[[ EXTRACTED ENTRIES open ]]

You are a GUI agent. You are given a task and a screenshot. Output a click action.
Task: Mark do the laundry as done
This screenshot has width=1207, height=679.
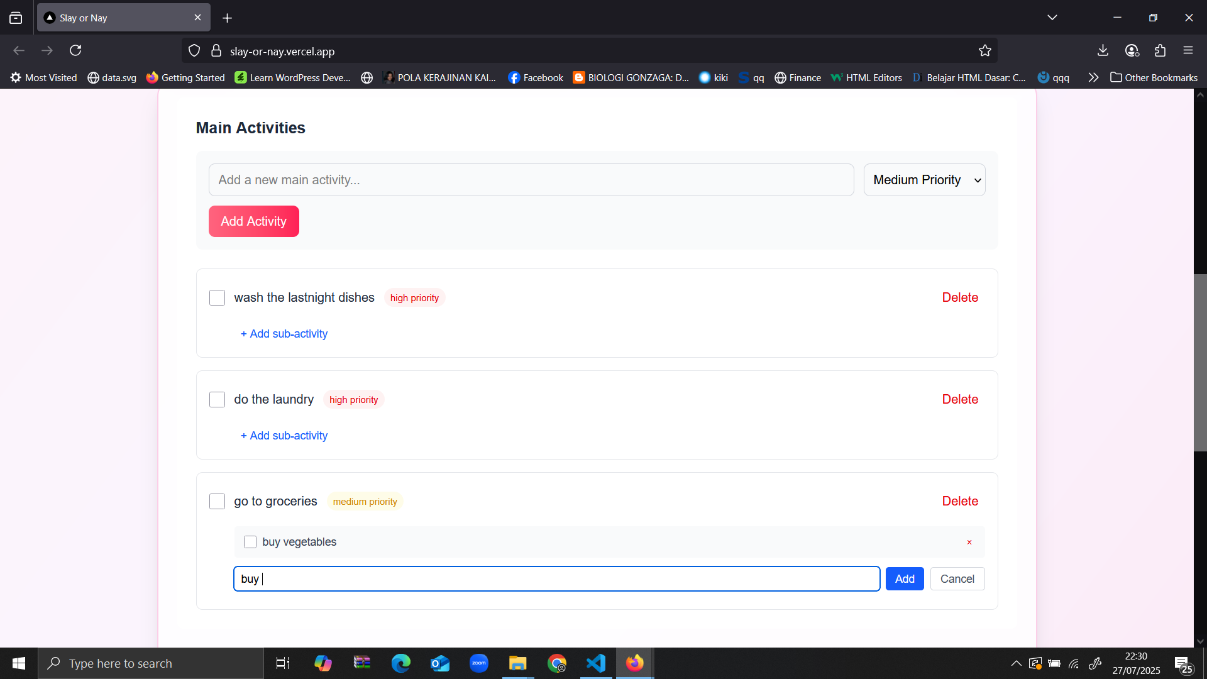click(217, 399)
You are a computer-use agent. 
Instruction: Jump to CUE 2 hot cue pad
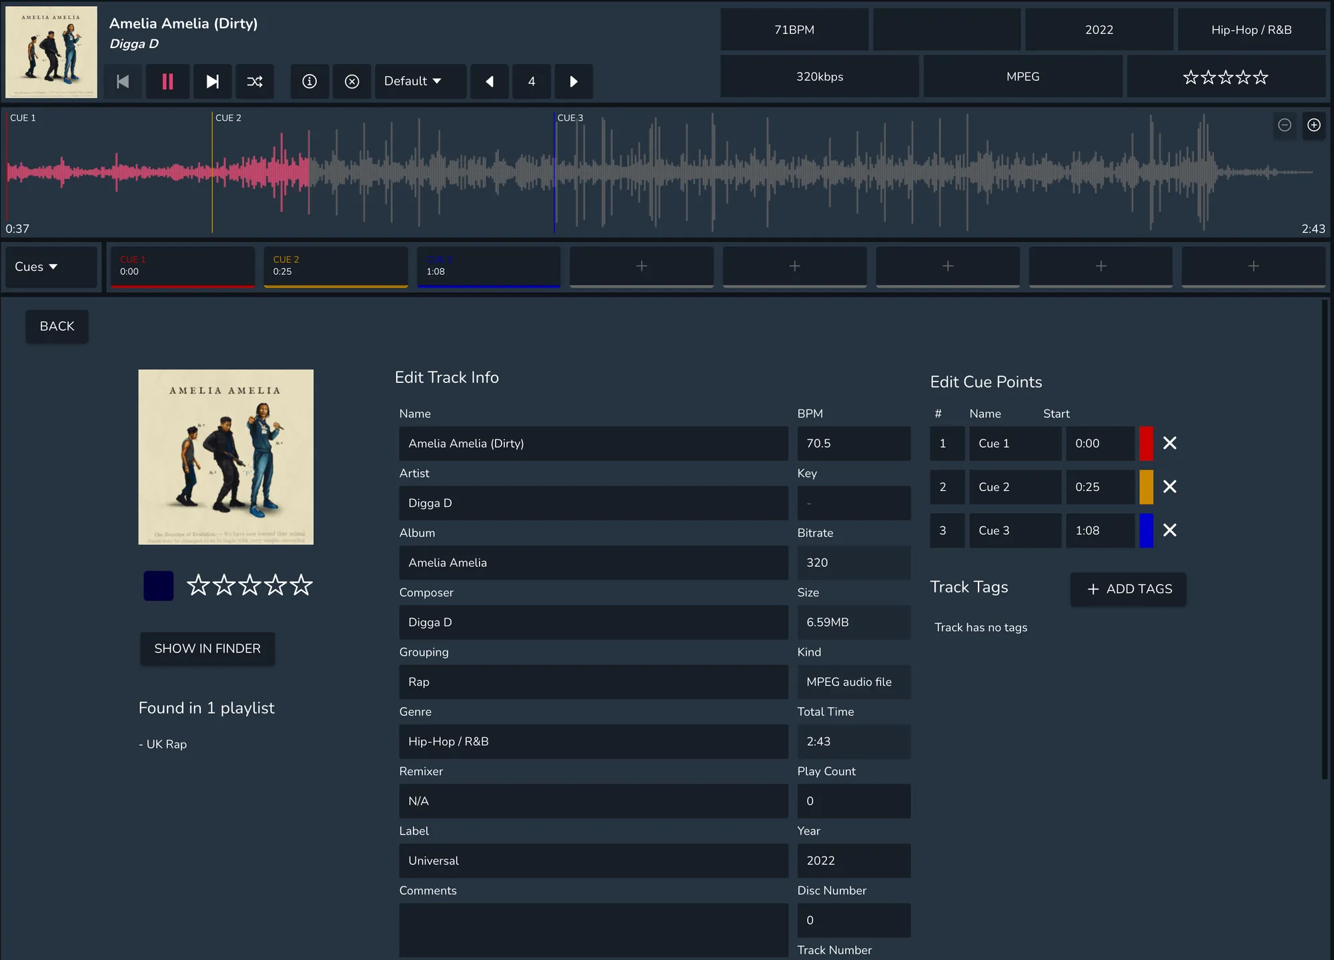[336, 266]
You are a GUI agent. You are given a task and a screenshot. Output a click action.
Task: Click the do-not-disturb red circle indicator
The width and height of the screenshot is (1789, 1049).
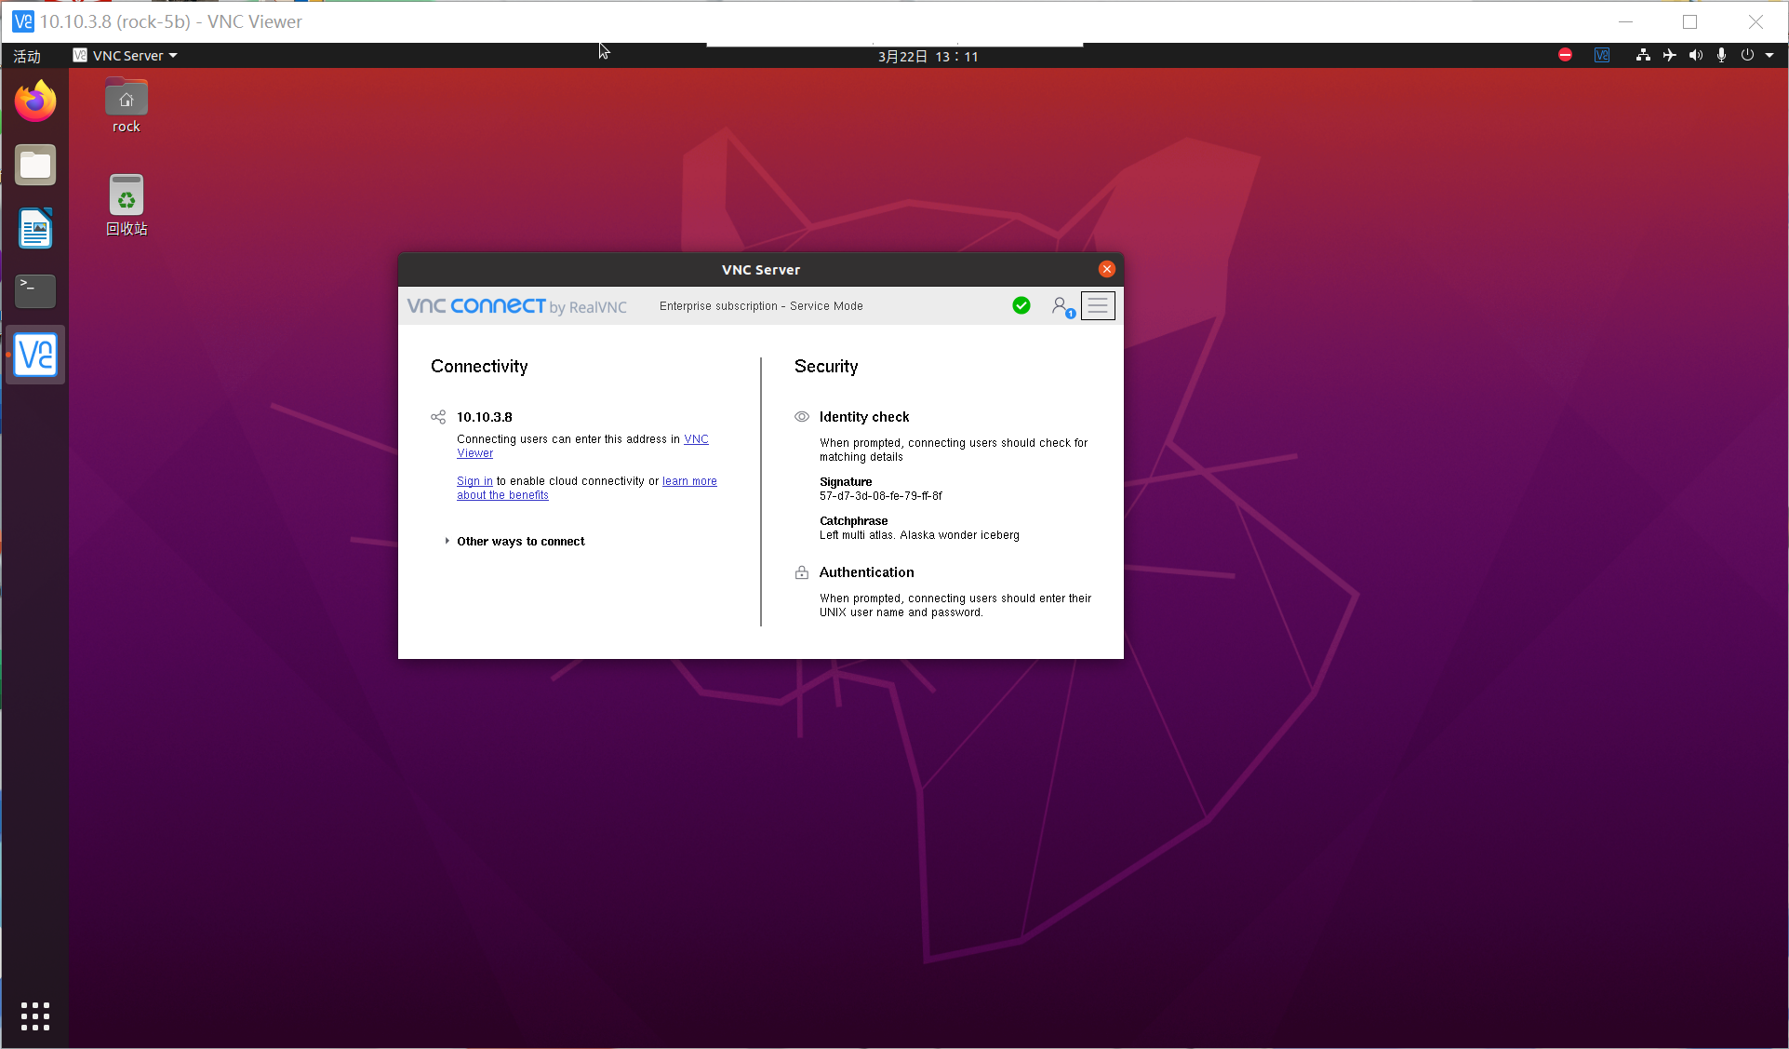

[[ EXTRACTED ENTRIES closed ]]

§ DIRECTIONS FOR THIS TASK
Every record must be set down again exactly; pictures do not belong in the copy.

§ RESULT OF THIS TASK
You are a GUI agent. You are given a task and a screenshot. Output a click action.
Task: Mark do the laundry as done
This screenshot has width=1207, height=679.
click(217, 399)
You are a computer-use agent. 
Instruction: Jump to CUE 2 hot cue pad
[336, 266]
You are a GUI agent. You are given a task and a screenshot. Output a click action.
Task: Click the do-not-disturb red circle indicator
The width and height of the screenshot is (1789, 1049).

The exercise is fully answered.